*ACTIVITY*
Repeat the whole listing exactly, leaving nothing out.

*SUPPLIED RECORDS*
___
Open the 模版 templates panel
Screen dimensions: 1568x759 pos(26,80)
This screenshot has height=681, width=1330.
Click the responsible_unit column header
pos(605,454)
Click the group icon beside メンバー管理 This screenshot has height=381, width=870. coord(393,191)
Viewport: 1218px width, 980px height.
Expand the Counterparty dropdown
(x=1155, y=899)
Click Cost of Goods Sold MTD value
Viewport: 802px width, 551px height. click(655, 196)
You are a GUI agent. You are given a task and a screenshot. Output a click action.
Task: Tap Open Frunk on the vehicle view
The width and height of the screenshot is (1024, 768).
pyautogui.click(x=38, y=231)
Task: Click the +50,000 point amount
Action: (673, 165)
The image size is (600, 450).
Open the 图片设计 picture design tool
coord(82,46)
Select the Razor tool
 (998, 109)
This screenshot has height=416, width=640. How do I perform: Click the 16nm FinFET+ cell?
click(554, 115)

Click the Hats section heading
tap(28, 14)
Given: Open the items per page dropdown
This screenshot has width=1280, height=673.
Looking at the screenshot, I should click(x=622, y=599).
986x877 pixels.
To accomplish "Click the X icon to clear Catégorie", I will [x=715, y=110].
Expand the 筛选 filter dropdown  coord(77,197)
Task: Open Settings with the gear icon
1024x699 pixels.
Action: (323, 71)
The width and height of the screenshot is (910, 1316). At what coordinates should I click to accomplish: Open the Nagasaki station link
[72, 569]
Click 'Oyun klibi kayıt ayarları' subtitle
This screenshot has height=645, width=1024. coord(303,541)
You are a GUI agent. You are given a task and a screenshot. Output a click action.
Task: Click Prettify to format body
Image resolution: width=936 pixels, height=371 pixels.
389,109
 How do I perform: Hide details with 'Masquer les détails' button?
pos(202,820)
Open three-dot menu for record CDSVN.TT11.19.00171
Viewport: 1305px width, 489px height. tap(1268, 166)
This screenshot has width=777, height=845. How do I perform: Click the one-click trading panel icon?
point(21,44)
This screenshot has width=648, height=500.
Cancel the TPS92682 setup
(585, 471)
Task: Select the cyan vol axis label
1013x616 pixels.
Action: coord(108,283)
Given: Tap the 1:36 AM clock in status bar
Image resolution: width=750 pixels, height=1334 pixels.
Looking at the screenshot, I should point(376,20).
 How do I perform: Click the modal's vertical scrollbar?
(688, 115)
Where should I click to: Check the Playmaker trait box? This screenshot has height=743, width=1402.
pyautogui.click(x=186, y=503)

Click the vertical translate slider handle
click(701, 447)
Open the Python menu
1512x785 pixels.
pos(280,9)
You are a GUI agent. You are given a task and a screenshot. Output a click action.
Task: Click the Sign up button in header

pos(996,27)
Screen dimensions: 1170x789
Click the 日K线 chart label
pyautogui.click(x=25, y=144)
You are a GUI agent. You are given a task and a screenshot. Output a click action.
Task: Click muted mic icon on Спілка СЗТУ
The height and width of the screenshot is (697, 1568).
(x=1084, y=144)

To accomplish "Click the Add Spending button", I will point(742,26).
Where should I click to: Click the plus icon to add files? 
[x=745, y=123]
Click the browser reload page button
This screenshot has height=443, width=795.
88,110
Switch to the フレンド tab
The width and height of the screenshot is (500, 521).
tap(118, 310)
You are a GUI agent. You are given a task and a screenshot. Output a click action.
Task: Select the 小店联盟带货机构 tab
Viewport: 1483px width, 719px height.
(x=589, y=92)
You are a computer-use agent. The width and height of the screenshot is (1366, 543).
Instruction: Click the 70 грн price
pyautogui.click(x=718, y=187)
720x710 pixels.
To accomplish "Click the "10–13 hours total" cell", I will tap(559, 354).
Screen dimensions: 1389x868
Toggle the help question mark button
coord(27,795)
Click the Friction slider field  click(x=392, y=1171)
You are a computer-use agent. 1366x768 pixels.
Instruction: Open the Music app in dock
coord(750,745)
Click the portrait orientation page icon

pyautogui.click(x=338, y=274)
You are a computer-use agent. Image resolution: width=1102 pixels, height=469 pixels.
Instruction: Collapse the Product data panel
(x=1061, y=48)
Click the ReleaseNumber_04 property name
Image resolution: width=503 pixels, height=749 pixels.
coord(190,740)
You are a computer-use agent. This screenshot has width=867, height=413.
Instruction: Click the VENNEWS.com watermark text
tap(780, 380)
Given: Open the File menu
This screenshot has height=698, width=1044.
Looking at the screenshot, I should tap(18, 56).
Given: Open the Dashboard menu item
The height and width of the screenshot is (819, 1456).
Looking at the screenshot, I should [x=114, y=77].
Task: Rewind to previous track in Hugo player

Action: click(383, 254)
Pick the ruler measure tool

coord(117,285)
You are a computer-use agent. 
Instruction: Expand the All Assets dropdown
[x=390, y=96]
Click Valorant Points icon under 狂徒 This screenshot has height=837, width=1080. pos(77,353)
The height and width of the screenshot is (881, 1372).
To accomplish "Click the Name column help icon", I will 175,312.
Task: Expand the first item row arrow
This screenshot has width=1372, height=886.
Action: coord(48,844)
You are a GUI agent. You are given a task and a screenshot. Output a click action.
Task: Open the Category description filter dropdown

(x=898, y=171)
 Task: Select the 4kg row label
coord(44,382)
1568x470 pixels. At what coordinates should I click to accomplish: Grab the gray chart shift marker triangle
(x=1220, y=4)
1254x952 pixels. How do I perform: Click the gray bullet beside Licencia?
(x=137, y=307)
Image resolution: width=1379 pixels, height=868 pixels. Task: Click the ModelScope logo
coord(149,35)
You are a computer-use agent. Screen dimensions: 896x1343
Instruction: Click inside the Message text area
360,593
___
*SOLUTION FOR THIS TASK*
Open the 模版 templates panel
Screen dimensions: 1568x759 pos(26,80)
This screenshot has height=681, width=1330.
Click the responsible_unit column header
pos(605,454)
Click the group icon beside メンバー管理 This screenshot has height=381, width=870. coord(393,191)
Viewport: 1218px width, 980px height.
Expand the Counterparty dropdown
(x=1155, y=899)
Click Cost of Goods Sold MTD value
Viewport: 802px width, 551px height. click(655, 196)
You are a GUI agent. You are given a task and a screenshot. Output a click action.
Task: Tap Open Frunk on the vehicle view
The width and height of the screenshot is (1024, 768).
pyautogui.click(x=38, y=231)
Task: Click the +50,000 point amount
Action: (673, 165)
The image size is (600, 450).
Open the 图片设计 picture design tool
coord(82,46)
Select the Razor tool
 (998, 109)
This screenshot has height=416, width=640. How do I perform: Click the 16nm FinFET+ cell?
click(554, 115)

Click the Hats section heading
tap(28, 14)
Given: Open the items per page dropdown
This screenshot has width=1280, height=673.
Looking at the screenshot, I should click(x=622, y=599).
986x877 pixels.
To accomplish "Click the X icon to clear Catégorie", I will [x=715, y=110].
Expand the 筛选 filter dropdown  coord(77,197)
Task: Open Settings with the gear icon
1024x699 pixels.
Action: (323, 71)
The width and height of the screenshot is (910, 1316). At what coordinates should I click to accomplish: Open the Nagasaki station link
[72, 569]
Click 'Oyun klibi kayıt ayarları' subtitle
This screenshot has height=645, width=1024. coord(303,541)
You are a GUI agent. You are given a task and a screenshot. Output a click action.
Task: Click Prettify to format body
Image resolution: width=936 pixels, height=371 pixels.
389,109
 How do I perform: Hide details with 'Masquer les détails' button?
pos(202,820)
Open three-dot menu for record CDSVN.TT11.19.00171
Viewport: 1305px width, 489px height. tap(1268, 166)
This screenshot has width=777, height=845. How do I perform: Click the one-click trading panel icon?
point(21,44)
This screenshot has width=648, height=500.
Cancel the TPS92682 setup
(585, 471)
Task: Select the cyan vol axis label
1013x616 pixels.
Action: coord(108,283)
Given: Tap the 1:36 AM clock in status bar
Image resolution: width=750 pixels, height=1334 pixels.
Looking at the screenshot, I should point(376,20).
 How do I perform: Click the modal's vertical scrollbar?
(688, 115)
Where should I click to: Check the Playmaker trait box? This screenshot has height=743, width=1402.
pyautogui.click(x=186, y=503)

Click the vertical translate slider handle
click(701, 447)
Open the Python menu
1512x785 pixels.
pos(280,9)
You are a GUI agent. You are given a task and a screenshot. Output a click action.
Task: Click the Sign up button in header

pos(996,27)
Screen dimensions: 1170x789
Click the 日K线 chart label
pyautogui.click(x=25, y=144)
You are a GUI agent. You are given a task and a screenshot. Output a click action.
Task: Click muted mic icon on Спілка СЗТУ
The height and width of the screenshot is (697, 1568).
(x=1084, y=144)

To accomplish "Click the Add Spending button", I will point(742,26).
Where should I click to: Click the plus icon to add files? 
[x=745, y=123]
Click the browser reload page button
This screenshot has height=443, width=795.
88,110
Switch to the フレンド tab
The width and height of the screenshot is (500, 521).
tap(118, 310)
You are a GUI agent. You are given a task and a screenshot. Output a click action.
Task: Select the 小店联盟带货机构 tab
Viewport: 1483px width, 719px height.
(x=589, y=92)
You are a computer-use agent. The width and height of the screenshot is (1366, 543).
Instruction: Click the 70 грн price
pyautogui.click(x=718, y=187)
720x710 pixels.
To accomplish "Click the "10–13 hours total" cell", I will tap(559, 354).
Screen dimensions: 1389x868
Toggle the help question mark button
coord(27,795)
Click the Friction slider field  click(x=392, y=1171)
You are a computer-use agent. 1366x768 pixels.
Instruction: Open the Music app in dock
coord(750,745)
Click the portrait orientation page icon

pyautogui.click(x=338, y=274)
You are a computer-use agent. Image resolution: width=1102 pixels, height=469 pixels.
Instruction: Collapse the Product data panel
(x=1061, y=48)
Click the ReleaseNumber_04 property name
Image resolution: width=503 pixels, height=749 pixels.
coord(190,740)
You are a computer-use agent. This screenshot has width=867, height=413.
Instruction: Click the VENNEWS.com watermark text
tap(780, 380)
Given: Open the File menu
This screenshot has height=698, width=1044.
Looking at the screenshot, I should tap(18, 56).
Given: Open the Dashboard menu item
The height and width of the screenshot is (819, 1456).
Looking at the screenshot, I should [x=114, y=77].
Task: Rewind to previous track in Hugo player

Action: click(383, 254)
Pick the ruler measure tool

coord(117,285)
You are a computer-use agent. 
Instruction: Expand the All Assets dropdown
[x=390, y=96]
Click Valorant Points icon under 狂徒 This screenshot has height=837, width=1080. pos(77,353)
The height and width of the screenshot is (881, 1372).
To accomplish "Click the Name column help icon", I will 175,312.
Task: Expand the first item row arrow
This screenshot has width=1372, height=886.
Action: coord(48,844)
You are a GUI agent. You are given a task and a screenshot. Output a click action.
Task: Open the Category description filter dropdown

(x=898, y=171)
 Task: Select the 4kg row label
coord(44,382)
1568x470 pixels. At what coordinates should I click to accomplish: Grab the gray chart shift marker triangle
(x=1220, y=4)
1254x952 pixels. How do I perform: Click the gray bullet beside Licencia?
(x=137, y=307)
Image resolution: width=1379 pixels, height=868 pixels. Task: Click the ModelScope logo
coord(149,35)
You are a computer-use agent. Screen dimensions: 896x1343
Instruction: Click inside the Message text area
360,593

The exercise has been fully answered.